* What you are asked to do:
Each line below should be reproduced without any alteration.

* Dataset entries:
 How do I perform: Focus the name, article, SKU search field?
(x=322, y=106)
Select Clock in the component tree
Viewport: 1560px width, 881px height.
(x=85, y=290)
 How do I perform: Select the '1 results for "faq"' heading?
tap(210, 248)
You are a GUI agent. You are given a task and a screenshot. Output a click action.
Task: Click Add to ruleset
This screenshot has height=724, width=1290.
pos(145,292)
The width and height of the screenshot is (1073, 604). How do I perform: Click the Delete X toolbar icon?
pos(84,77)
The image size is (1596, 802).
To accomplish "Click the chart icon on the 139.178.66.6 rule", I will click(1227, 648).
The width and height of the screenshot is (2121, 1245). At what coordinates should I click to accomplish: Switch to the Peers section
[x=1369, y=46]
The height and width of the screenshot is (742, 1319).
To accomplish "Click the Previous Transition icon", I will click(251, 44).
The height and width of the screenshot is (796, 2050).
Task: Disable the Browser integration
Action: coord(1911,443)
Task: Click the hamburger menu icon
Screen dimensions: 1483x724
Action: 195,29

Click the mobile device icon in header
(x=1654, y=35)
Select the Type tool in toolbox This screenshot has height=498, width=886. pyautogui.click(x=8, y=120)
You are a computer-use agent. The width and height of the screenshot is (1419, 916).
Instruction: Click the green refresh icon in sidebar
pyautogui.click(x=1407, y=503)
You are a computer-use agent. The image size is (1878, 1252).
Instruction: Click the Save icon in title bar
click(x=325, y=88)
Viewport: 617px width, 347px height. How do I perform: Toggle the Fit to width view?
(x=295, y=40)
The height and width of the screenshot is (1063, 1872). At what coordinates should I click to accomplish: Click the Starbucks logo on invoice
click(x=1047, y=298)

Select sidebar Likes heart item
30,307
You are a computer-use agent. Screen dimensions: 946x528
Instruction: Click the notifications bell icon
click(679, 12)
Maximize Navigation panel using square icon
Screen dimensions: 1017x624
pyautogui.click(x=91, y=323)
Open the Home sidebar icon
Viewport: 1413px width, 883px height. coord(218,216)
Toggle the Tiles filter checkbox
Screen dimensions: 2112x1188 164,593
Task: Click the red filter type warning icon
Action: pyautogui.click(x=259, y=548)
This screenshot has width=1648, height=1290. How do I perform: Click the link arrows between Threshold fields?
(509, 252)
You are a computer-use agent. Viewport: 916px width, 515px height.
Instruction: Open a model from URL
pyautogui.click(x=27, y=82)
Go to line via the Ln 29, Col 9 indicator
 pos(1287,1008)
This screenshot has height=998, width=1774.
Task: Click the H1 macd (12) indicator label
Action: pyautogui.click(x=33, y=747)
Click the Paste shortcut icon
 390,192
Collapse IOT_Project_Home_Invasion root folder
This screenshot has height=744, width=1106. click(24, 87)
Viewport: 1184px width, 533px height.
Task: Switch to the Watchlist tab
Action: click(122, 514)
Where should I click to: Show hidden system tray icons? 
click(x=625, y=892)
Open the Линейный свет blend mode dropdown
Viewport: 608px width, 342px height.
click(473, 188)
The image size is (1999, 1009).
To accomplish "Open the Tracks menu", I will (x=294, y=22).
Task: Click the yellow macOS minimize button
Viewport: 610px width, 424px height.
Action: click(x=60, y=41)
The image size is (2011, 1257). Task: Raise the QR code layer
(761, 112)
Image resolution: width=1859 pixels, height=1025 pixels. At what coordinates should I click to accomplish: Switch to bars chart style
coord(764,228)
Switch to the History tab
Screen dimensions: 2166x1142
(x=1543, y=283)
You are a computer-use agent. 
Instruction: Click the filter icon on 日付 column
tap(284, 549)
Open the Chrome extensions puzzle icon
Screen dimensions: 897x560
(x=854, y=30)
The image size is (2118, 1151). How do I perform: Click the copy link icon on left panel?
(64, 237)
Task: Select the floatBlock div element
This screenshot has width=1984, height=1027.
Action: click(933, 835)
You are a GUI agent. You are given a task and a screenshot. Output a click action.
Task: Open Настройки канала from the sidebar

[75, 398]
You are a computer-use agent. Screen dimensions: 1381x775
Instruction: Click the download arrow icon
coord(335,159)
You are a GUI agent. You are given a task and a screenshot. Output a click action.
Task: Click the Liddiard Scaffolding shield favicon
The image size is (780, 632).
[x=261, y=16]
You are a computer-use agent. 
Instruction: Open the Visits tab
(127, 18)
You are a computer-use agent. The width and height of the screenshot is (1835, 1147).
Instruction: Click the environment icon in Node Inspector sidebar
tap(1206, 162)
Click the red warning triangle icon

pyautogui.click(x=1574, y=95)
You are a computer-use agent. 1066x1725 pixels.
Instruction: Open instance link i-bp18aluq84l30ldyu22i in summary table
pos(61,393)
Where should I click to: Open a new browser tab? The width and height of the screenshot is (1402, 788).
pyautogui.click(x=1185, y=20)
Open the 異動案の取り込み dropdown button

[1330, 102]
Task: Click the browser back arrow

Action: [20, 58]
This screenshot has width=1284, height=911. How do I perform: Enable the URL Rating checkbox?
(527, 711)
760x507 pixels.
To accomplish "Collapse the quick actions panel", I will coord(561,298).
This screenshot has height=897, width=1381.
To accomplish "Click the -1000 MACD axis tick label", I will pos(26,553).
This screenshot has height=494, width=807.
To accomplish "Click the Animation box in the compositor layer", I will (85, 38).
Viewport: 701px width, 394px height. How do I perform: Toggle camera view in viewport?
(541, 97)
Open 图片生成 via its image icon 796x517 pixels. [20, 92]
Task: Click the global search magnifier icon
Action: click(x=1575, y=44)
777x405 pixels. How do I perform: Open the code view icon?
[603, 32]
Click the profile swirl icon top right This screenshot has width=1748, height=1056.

* Answer to this task:
 How do I perform: Focus the name, article, SKU search field?
(x=322, y=106)
Select Clock in the component tree
Viewport: 1560px width, 881px height.
(x=85, y=290)
 How do I perform: Select the '1 results for "faq"' heading?
tap(210, 248)
You are a GUI agent. You are given a task and a screenshot. Output a click action.
Task: Click Add to ruleset
This screenshot has height=724, width=1290.
pos(145,292)
The width and height of the screenshot is (1073, 604). How do I perform: Click the Delete X toolbar icon?
pos(84,77)
The image size is (1596, 802).
To accomplish "Click the chart icon on the 139.178.66.6 rule", I will click(1227, 648).
The width and height of the screenshot is (2121, 1245). At what coordinates should I click to accomplish: Switch to the Peers section
[x=1369, y=46]
The height and width of the screenshot is (742, 1319).
To accomplish "Click the Previous Transition icon", I will click(251, 44).
The height and width of the screenshot is (796, 2050).
Task: Disable the Browser integration
Action: coord(1911,443)
Task: Click the hamburger menu icon
Screen dimensions: 1483x724
Action: 195,29

Click the mobile device icon in header
(x=1654, y=35)
Select the Type tool in toolbox This screenshot has height=498, width=886. pyautogui.click(x=8, y=120)
You are a computer-use agent. The width and height of the screenshot is (1419, 916).
Instruction: Click the green refresh icon in sidebar
pyautogui.click(x=1407, y=503)
You are a computer-use agent. The image size is (1878, 1252).
Instruction: Click the Save icon in title bar
click(x=325, y=88)
Viewport: 617px width, 347px height. How do I perform: Toggle the Fit to width view?
(x=295, y=40)
The height and width of the screenshot is (1063, 1872). At what coordinates should I click to accomplish: Click the Starbucks logo on invoice
click(x=1047, y=298)

Select sidebar Likes heart item
30,307
You are a computer-use agent. Screen dimensions: 946x528
Instruction: Click the notifications bell icon
click(679, 12)
Maximize Navigation panel using square icon
Screen dimensions: 1017x624
pyautogui.click(x=91, y=323)
Open the Home sidebar icon
Viewport: 1413px width, 883px height. coord(218,216)
Toggle the Tiles filter checkbox
Screen dimensions: 2112x1188 164,593
Task: Click the red filter type warning icon
Action: pyautogui.click(x=259, y=548)
This screenshot has width=1648, height=1290. How do I perform: Click the link arrows between Threshold fields?
(509, 252)
You are a computer-use agent. Viewport: 916px width, 515px height.
Instruction: Open a model from URL
pyautogui.click(x=27, y=82)
Go to line via the Ln 29, Col 9 indicator
 pos(1287,1008)
This screenshot has height=998, width=1774.
Task: Click the H1 macd (12) indicator label
Action: pyautogui.click(x=33, y=747)
Click the Paste shortcut icon
 390,192
Collapse IOT_Project_Home_Invasion root folder
This screenshot has height=744, width=1106. click(24, 87)
Viewport: 1184px width, 533px height.
Task: Switch to the Watchlist tab
Action: click(122, 514)
Where should I click to: Show hidden system tray icons? 
click(x=625, y=892)
Open the Линейный свет blend mode dropdown
Viewport: 608px width, 342px height.
click(473, 188)
The image size is (1999, 1009).
To accomplish "Open the Tracks menu", I will (x=294, y=22).
Task: Click the yellow macOS minimize button
Viewport: 610px width, 424px height.
Action: click(x=60, y=41)
The image size is (2011, 1257). Task: Raise the QR code layer
(761, 112)
Image resolution: width=1859 pixels, height=1025 pixels. At what coordinates should I click to accomplish: Switch to bars chart style
coord(764,228)
Switch to the History tab
Screen dimensions: 2166x1142
(x=1543, y=283)
You are a computer-use agent. 
Instruction: Click the filter icon on 日付 column
tap(284, 549)
Open the Chrome extensions puzzle icon
Screen dimensions: 897x560
(x=854, y=30)
The image size is (2118, 1151). How do I perform: Click the copy link icon on left panel?
(64, 237)
Task: Select the floatBlock div element
This screenshot has width=1984, height=1027.
Action: click(933, 835)
You are a GUI agent. You are given a task and a screenshot. Output a click action.
Task: Open Настройки канала from the sidebar

[75, 398]
You are a computer-use agent. Screen dimensions: 1381x775
Instruction: Click the download arrow icon
coord(335,159)
You are a GUI agent. You are given a task and a screenshot. Output a click action.
Task: Click the Liddiard Scaffolding shield favicon
The image size is (780, 632).
[x=261, y=16]
You are a computer-use agent. 
Instruction: Open the Visits tab
(127, 18)
You are a computer-use agent. The width and height of the screenshot is (1835, 1147).
Instruction: Click the environment icon in Node Inspector sidebar
tap(1206, 162)
Click the red warning triangle icon

pyautogui.click(x=1574, y=95)
You are a computer-use agent. 1066x1725 pixels.
Instruction: Open instance link i-bp18aluq84l30ldyu22i in summary table
pos(61,393)
Where should I click to: Open a new browser tab? The width and height of the screenshot is (1402, 788).
pyautogui.click(x=1185, y=20)
Open the 異動案の取り込み dropdown button

[1330, 102]
Task: Click the browser back arrow

Action: [20, 58]
This screenshot has width=1284, height=911. How do I perform: Enable the URL Rating checkbox?
(527, 711)
760x507 pixels.
To accomplish "Collapse the quick actions panel", I will coord(561,298).
This screenshot has height=897, width=1381.
To accomplish "Click the -1000 MACD axis tick label", I will pos(26,553).
This screenshot has height=494, width=807.
To accomplish "Click the Animation box in the compositor layer", I will (85, 38).
Viewport: 701px width, 394px height. How do I perform: Toggle camera view in viewport?
(541, 97)
Open 图片生成 via its image icon 796x517 pixels. [20, 92]
Task: Click the global search magnifier icon
Action: click(x=1575, y=44)
777x405 pixels. How do I perform: Open the code view icon?
[603, 32]
Click the profile swirl icon top right This screenshot has width=1748, height=1056.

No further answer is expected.